The shoes will retail at $350 and go on sale Feb. 17.

(Nike Photo)

Michael Donaghu, Nike’s vice president of innovation, wrote about how the Adapt BB fits into Nike’s tech-fueled vision for the future of footwear and apparel. From his piece:

After all, what we’re launching this week goes far beyond a shoe. Our long-term vision for innovation at Nike is a world in which intelligent products adapt at the speed of sport to improve an athlete’s performance.

Shoes in our Nike Adapt platform — of which Nike Adapt BB is the first — can update and evolve after purchase, letting consumers opt in to provide you with new services and features through smartphone-like technology.

In other words, we’ve finally added firmware to footwear, letting us continuously improve the product you’ve already bought, responding as need be to changing preferences and environments.

What’s more, you don’t just connect with footwear through Nike Adapt. You connect with Nike.

What do I mean? Imagine a cycle, where opting in creates data about your activity to inform personalized guidance from Nike. And as your performance improves, we can connect you to new product and services for your new goals — and the cycle continues.

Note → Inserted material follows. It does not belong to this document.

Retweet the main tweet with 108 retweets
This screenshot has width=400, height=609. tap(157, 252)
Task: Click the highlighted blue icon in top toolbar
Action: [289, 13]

For most footwear out there, buying the shoe is the end of a transaction. But here, buying the shoe is just the beginning.

Nike previously released self-lacing shoes to the public in 2016 with its Nike Hyperadapt 1.0. It also debuted “adaptive technology” when it showed off the 2015 Nike Air Mag that had the self-lacing feature. Those kicks were only available in limited quantity via auction, with proceeds going to the Michael J. Fox Foundation for Parkinson’s Research.

Nike used Amazon-owned streaming service Twitch to make today’s announcement.

“Many of our community members are sneakerheads, a lot of which watch FreshStock, a popular show on Twitch that profiles streamers and their love of kicks,” Twitch co-founder Kevin Lin said in a statement to GeekWire. “Given this cool fandom, we love when companies cater to the wide variety of interests that exist on our service. NIKE broadcasting a new shoe reveal exclusively on Twitch is also an awesome way to engage their fans.”